Let's back to the story. I also love to spend my weekend by dating. Yeah, baby! Even me and TTM always meet each other and even sometimes almost 7 days a week but we never really had the real time for the just 2 of us only. So, weekend is the best time by hanging out, watching movie and etc. *wink*wink*

Not forgetting, having the wildest moment with my crazy deariest on weekend is the best moment to get rid off all the pressure, tension and stress that I had for the past 5 days. In deed, they are truly and madly crazy deariest I ever had in my life. Sharing the madness laughter and also funny but sexy stories. You go, gals~
What irritating me the most is sometimes, my weekend distract by something which I'm not interest with anymore. How can I shopping with my mom when I need to do something between 2pm - 4pm? Every Sunday, it's my family day where my family and I would have breakfast together. Or I can said brunch together. So, most probably our brunch ends around 12 pm and we will do whatever we want. My dad will either sleep, watch TV or read newspaper meanwhile my 2 lil bros will playing game. Then, my mom and I will go for shopping. With the inconvenient time, how can I shopping if like that? My mom is a busy woman. She is only free on Sunday as she need to work on Saturday too.

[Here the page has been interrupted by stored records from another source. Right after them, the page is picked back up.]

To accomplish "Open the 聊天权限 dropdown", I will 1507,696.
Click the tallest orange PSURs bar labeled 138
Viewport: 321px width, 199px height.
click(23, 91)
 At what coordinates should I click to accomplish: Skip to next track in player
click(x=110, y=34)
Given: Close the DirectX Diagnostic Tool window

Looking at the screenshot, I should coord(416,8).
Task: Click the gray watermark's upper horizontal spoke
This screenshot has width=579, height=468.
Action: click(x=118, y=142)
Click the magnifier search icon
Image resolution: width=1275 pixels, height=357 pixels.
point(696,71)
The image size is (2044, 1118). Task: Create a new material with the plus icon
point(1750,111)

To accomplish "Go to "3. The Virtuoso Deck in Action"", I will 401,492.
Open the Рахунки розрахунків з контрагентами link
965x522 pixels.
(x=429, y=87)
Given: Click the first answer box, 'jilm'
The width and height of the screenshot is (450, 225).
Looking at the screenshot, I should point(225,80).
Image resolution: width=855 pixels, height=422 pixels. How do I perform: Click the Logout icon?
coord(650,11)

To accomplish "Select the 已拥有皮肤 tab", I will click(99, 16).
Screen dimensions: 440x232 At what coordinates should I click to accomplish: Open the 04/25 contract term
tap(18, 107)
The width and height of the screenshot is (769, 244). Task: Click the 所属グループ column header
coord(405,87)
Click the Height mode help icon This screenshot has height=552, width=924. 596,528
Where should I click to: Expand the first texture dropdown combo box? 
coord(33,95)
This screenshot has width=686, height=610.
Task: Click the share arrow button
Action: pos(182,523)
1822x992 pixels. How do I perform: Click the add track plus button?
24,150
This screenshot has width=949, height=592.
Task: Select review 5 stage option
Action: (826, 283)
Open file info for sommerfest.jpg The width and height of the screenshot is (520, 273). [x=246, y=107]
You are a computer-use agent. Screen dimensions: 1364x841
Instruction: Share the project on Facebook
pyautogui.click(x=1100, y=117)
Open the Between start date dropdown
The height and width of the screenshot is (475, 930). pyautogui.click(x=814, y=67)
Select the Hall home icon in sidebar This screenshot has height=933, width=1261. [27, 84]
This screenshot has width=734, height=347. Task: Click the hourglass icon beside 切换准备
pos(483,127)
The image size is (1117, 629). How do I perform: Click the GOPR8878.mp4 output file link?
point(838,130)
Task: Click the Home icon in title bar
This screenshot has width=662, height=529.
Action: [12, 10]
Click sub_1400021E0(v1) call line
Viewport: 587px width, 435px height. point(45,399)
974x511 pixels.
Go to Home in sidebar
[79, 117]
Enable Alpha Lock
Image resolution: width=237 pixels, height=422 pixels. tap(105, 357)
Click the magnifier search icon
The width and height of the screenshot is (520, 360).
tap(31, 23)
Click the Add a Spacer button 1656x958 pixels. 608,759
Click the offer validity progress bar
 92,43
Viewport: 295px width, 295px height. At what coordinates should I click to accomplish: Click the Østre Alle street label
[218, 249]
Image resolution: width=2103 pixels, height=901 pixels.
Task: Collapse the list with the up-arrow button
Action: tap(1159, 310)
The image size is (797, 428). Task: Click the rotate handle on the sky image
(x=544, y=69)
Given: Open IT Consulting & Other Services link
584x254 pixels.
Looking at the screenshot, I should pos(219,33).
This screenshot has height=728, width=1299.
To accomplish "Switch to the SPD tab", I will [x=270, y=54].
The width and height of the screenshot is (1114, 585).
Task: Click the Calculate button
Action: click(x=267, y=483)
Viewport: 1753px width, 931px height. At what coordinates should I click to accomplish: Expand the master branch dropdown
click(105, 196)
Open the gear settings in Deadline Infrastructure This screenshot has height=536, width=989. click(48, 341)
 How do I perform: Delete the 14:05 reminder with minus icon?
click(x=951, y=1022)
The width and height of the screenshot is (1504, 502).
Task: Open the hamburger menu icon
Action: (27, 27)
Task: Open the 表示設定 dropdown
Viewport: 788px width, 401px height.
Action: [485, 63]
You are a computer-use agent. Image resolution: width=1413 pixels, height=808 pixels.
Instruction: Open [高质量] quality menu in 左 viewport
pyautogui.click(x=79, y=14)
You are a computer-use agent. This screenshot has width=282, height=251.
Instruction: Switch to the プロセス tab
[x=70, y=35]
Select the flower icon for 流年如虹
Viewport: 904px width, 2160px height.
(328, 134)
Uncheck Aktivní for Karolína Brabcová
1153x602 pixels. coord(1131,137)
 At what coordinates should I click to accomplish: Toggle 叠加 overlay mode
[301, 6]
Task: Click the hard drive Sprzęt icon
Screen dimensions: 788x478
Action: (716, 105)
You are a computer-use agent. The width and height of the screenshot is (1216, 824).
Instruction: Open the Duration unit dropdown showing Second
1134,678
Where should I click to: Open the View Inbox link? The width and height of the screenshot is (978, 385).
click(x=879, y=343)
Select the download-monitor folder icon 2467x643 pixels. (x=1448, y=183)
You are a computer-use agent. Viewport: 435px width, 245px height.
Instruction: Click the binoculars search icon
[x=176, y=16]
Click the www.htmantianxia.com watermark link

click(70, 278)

Sometimes, I even asked to apply leave purposely just to attend few events which I don't think is important in my life currently. As standing in my current age, the most important now is to have a stable career and in the stage of building strong and stable relationship. But, I just don't get it why that related party doesn't try to understand and tolerance with my current situation? Even when I'm seriously sick, I still being forced to attend or join whenever she asked to.

The main problem within myself is I don't know how to say "No" to that related party that I don't feel like I want join or attend anymore. Haiz. Don't know why it seems like so hard for me to open my mouth and tell that party honestly regarding what I feel. Hopefully one day I hope that party will understand.